Looking Back on #AIDS2016: Self-Testing May Be a Revolution for HIV Patients
August 8, 2016 | 2 Minute ReadParticipants gathered at the 2016 International AIDS Conference in Durban, South Africa. Photo: International AIDS Society
Each biennial International AIDS Conference is eventually remembered for the broad themes coming out of a long, exciting, and energizing week of presentations, networking, and protests. A key theme of this year’s conference in Durban, South Africa, was patient empowerment. PrEP (pre-exposure prophylaxis) was a rallying cry to help the most vulnerable populations such as gay men, female sex workers, and intravenous drug users take more control of their efforts to avoid infection.

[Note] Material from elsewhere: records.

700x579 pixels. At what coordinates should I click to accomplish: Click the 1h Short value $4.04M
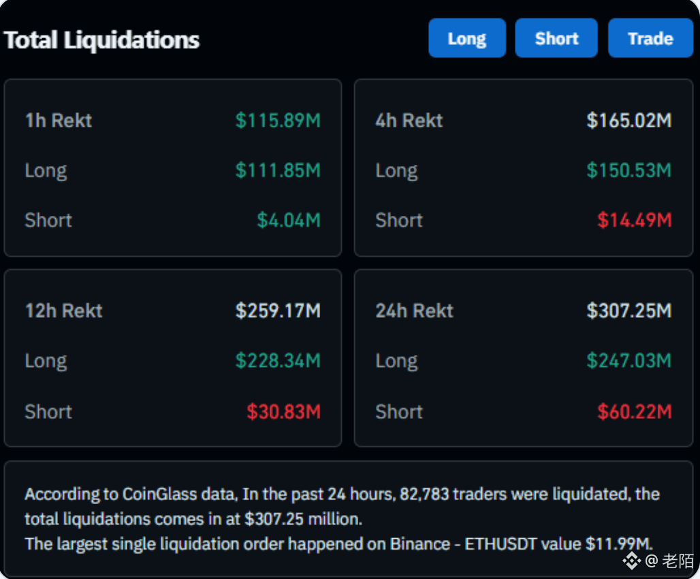(x=289, y=220)
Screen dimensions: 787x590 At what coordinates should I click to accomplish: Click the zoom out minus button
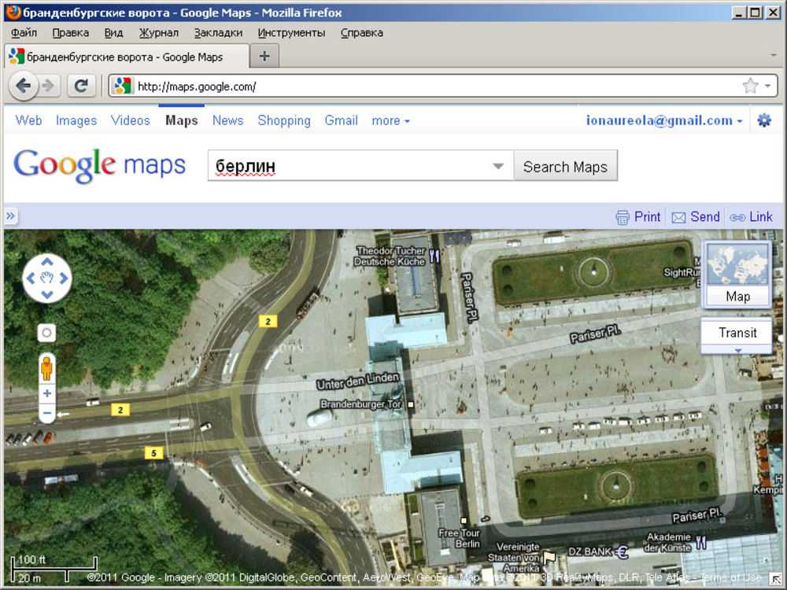[47, 413]
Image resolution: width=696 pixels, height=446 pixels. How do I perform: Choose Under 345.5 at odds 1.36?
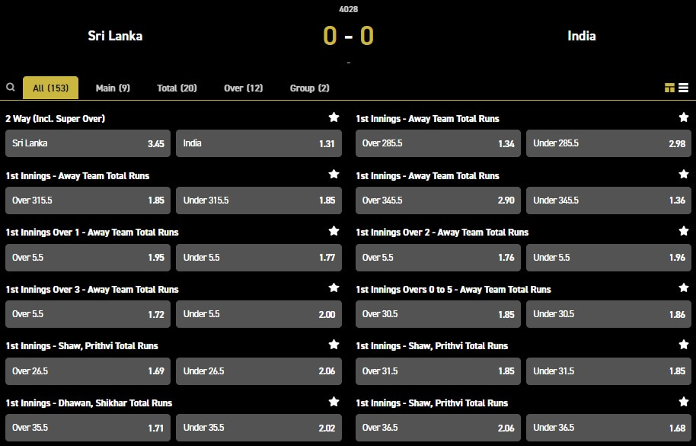609,201
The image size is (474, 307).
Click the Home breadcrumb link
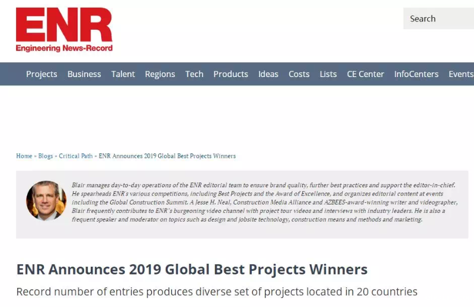click(24, 156)
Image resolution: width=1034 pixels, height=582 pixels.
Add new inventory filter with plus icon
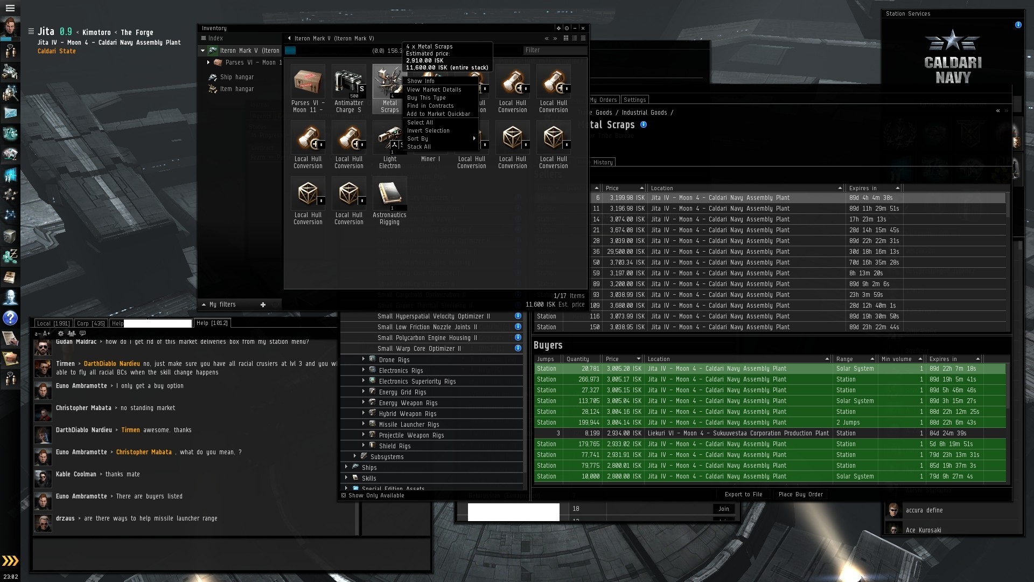(x=263, y=304)
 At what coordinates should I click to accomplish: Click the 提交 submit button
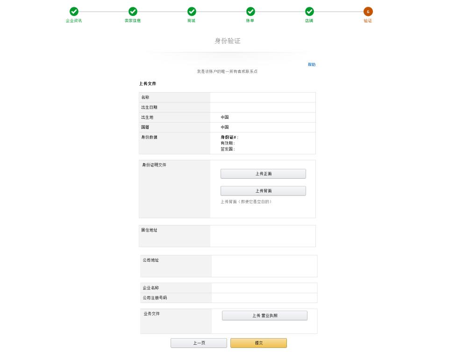258,343
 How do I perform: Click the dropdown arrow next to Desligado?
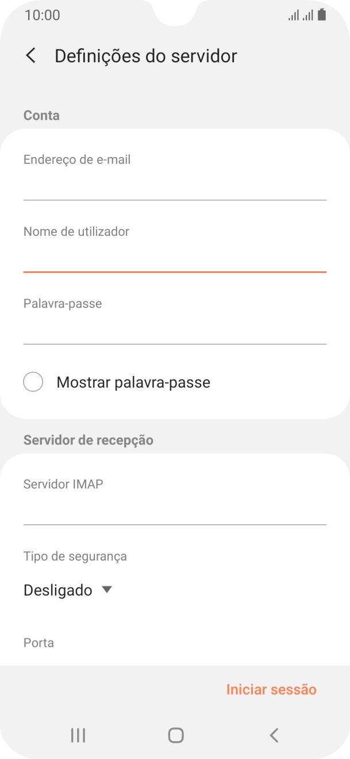click(x=106, y=589)
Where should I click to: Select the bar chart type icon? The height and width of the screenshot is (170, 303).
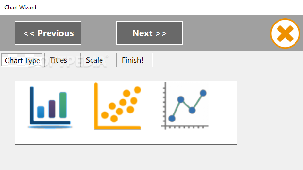pyautogui.click(x=50, y=107)
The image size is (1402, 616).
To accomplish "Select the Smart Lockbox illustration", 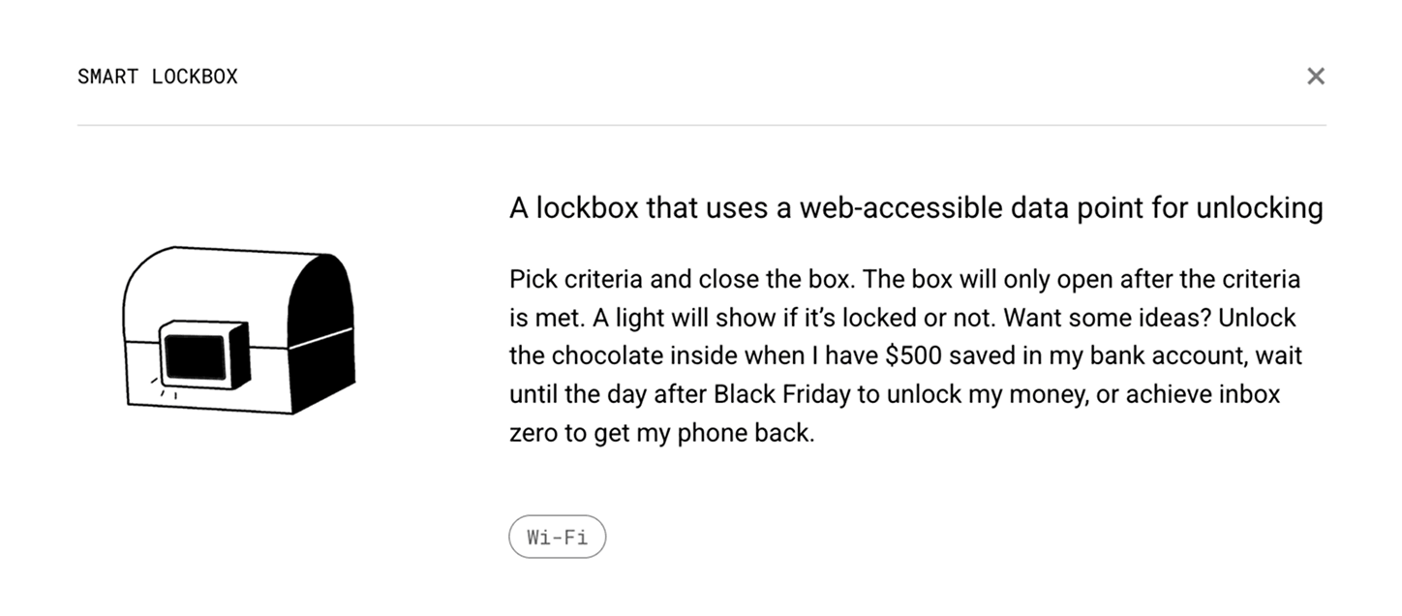I will (x=237, y=329).
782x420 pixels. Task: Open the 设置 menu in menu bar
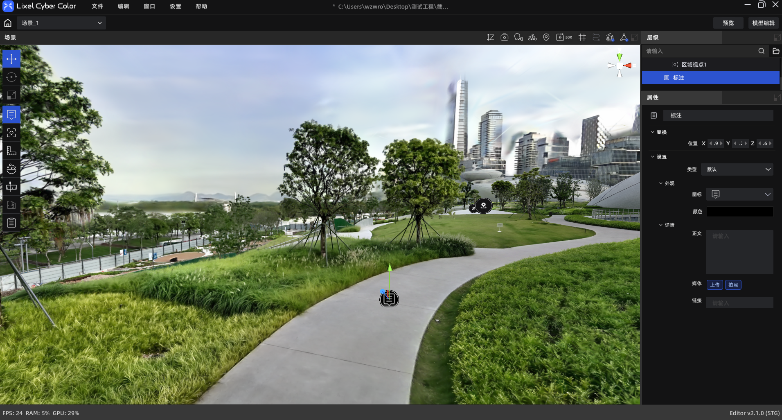(176, 6)
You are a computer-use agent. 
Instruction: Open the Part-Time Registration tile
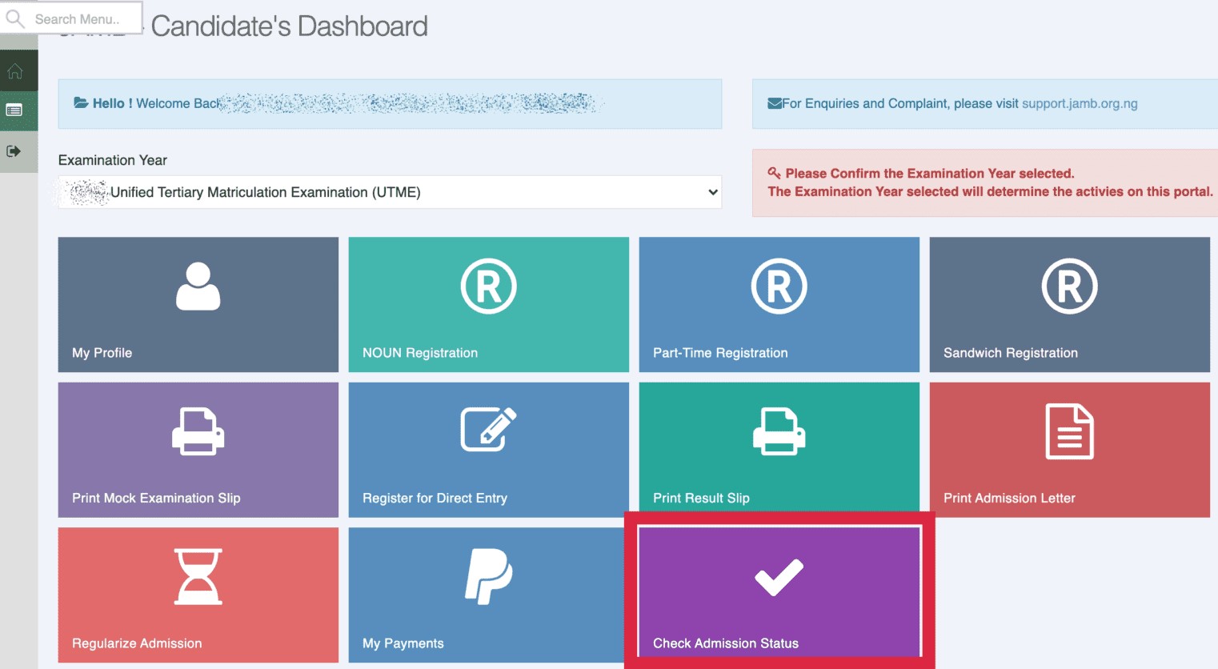coord(779,304)
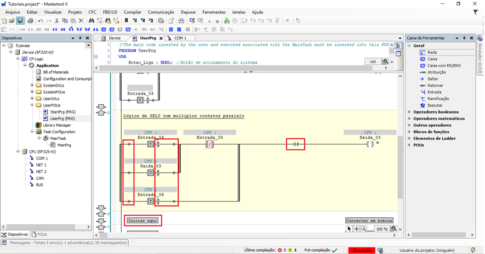
Task: Switch to the COM 1 tab
Action: click(x=180, y=38)
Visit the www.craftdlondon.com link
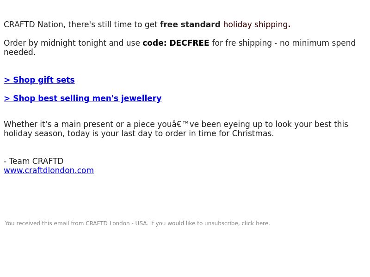Screen dimensions: 370x277 click(x=49, y=170)
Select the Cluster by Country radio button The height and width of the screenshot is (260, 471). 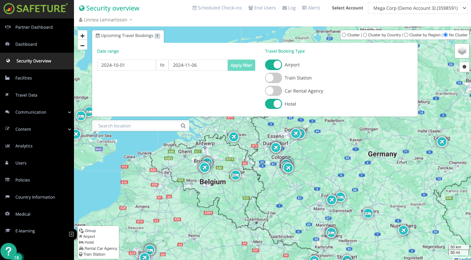(365, 34)
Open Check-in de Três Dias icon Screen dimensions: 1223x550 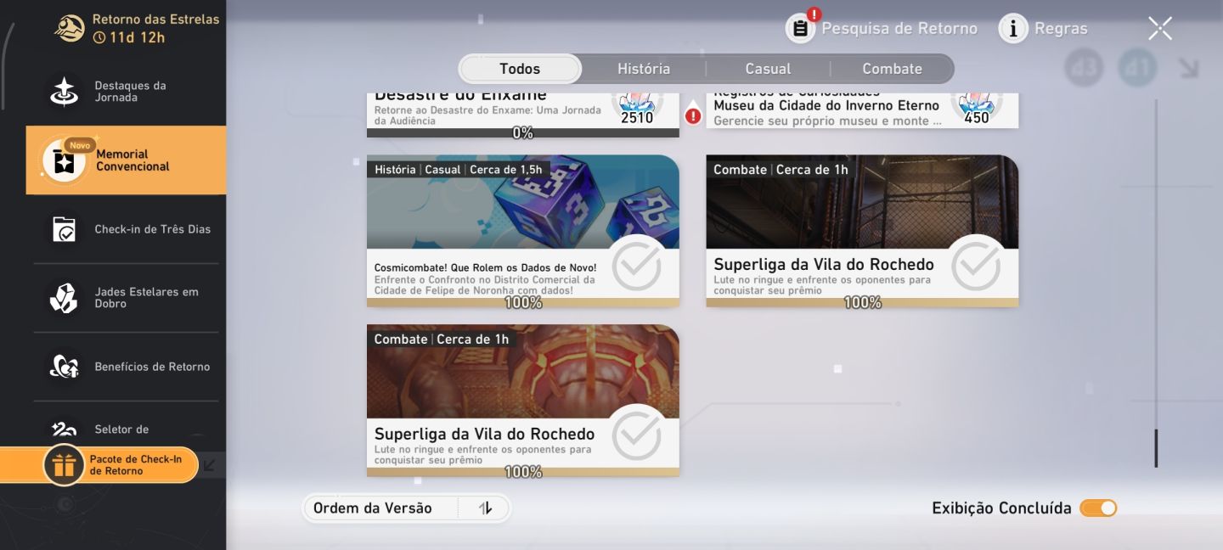point(64,229)
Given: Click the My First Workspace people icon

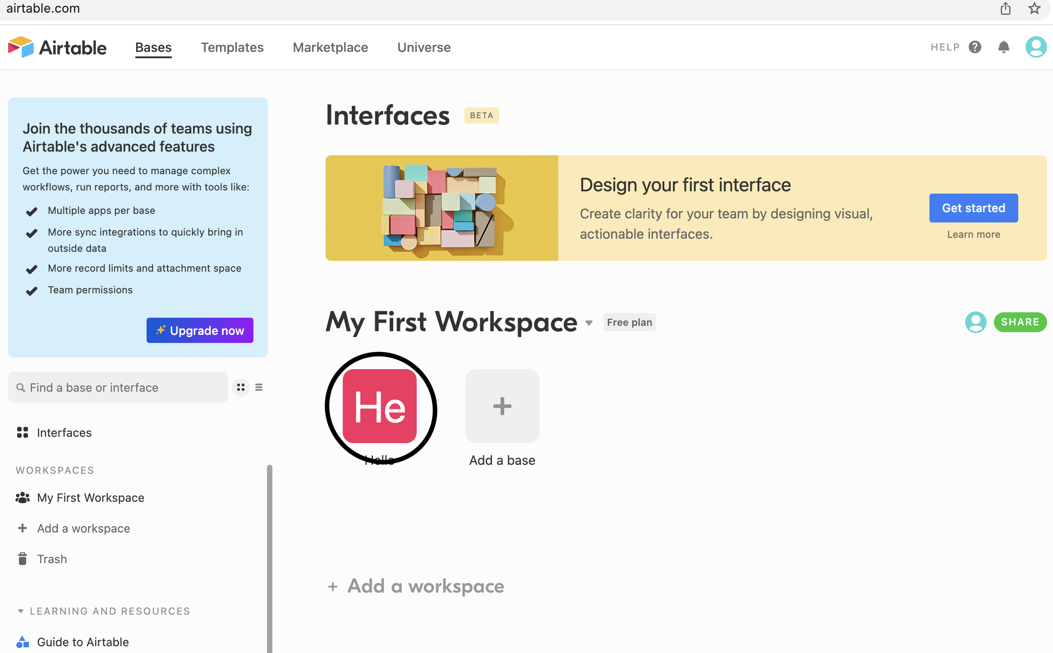Looking at the screenshot, I should [x=976, y=321].
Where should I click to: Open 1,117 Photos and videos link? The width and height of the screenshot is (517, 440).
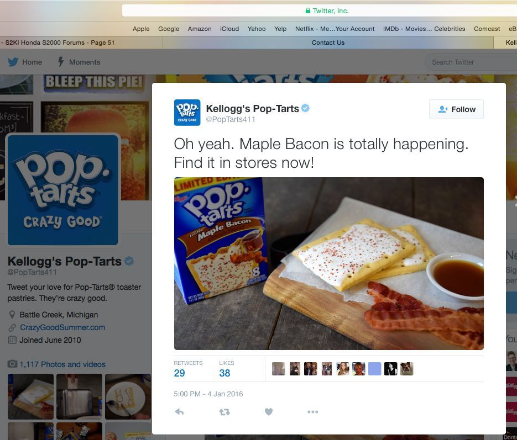[62, 364]
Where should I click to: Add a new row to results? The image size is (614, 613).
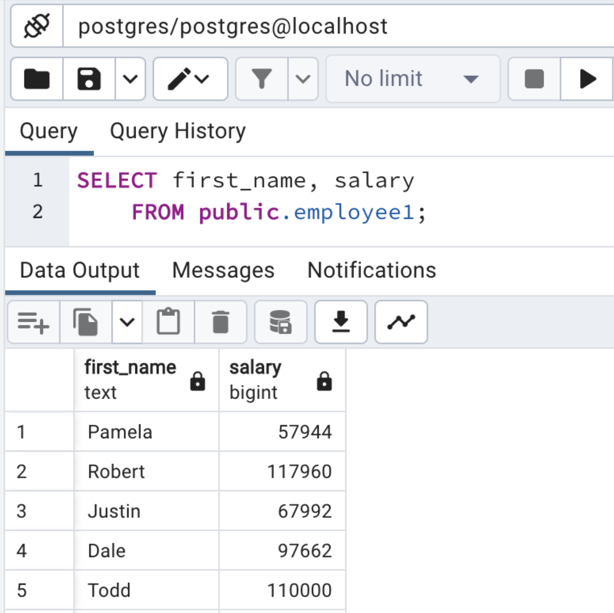pos(33,322)
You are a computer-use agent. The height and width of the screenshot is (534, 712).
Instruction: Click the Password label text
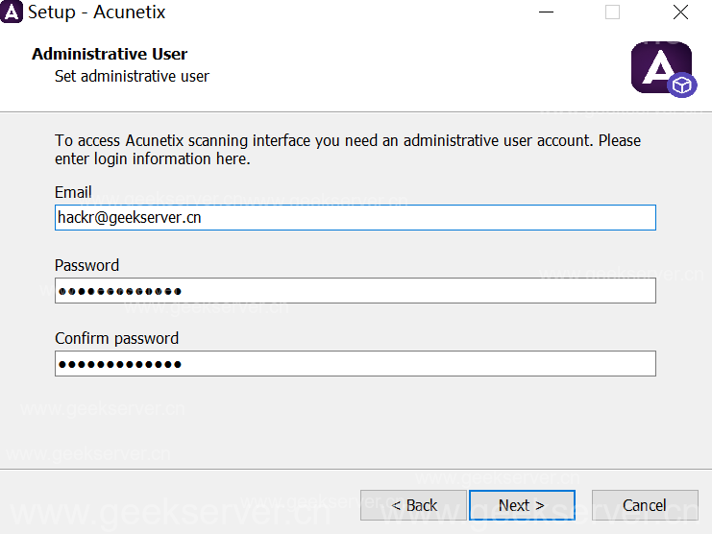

We heard from South Africa and beyond about innovative programs to create patient groups who support each other both emotionally and practically, pushing messages like PrEP and condom use, and at times even picking up each other’s prescriptions from the pharmacy. We learned about innovative policies to provide patients multi-month prescriptions to reduce the burden on both them and the health care workers who dispense medicines. We heard about new anti-retroviral formulations on their way to market that will be less expensive and have fewer side effects.
For me, and many others, an exciting trend in patient empowerment is a push for self-testing in sub-Saharan Africa and around the world. Due to their relatively high cost, self-tests have been out of reach for most patients in developing countries. But that may be about to change. I met a diagnostic supplier who claimed his company is developing a new self-test that, once fully approved and on the market, will be available for 75 cents.
Speakers at the conference cited uncertainty of demand as key obstacle for manufacturers to commit to increasing production. But early results from a study in Zimbabwe provided promising results about patient demand. Even Britain’s Prince Harry, who attended the conference, has joined the call to promote self-testing.
Photo: Mallika Padmanabhan
The availability of a low-cost self-test and the rapid scale-up of self-testing would both empower patients and reduce the burden on health workers and lab technicians who are feeling the strain of the global treat-all policy. A major shift toward self-testing would also reduce the risk in global HIV/AIDS supply chains, which are essentially dominated by only three laboratory-based rapid test kits.
Some in the public health community are concerned about patients self-testing for HIV without adequate counseling. But we’ve heard this before in the U.S. and elsewhere where self-tests are available at your local pharmacy. Let’s trust people at risk for HIV infection to know what’s best for them. It’s time for a revolution in HIV testing.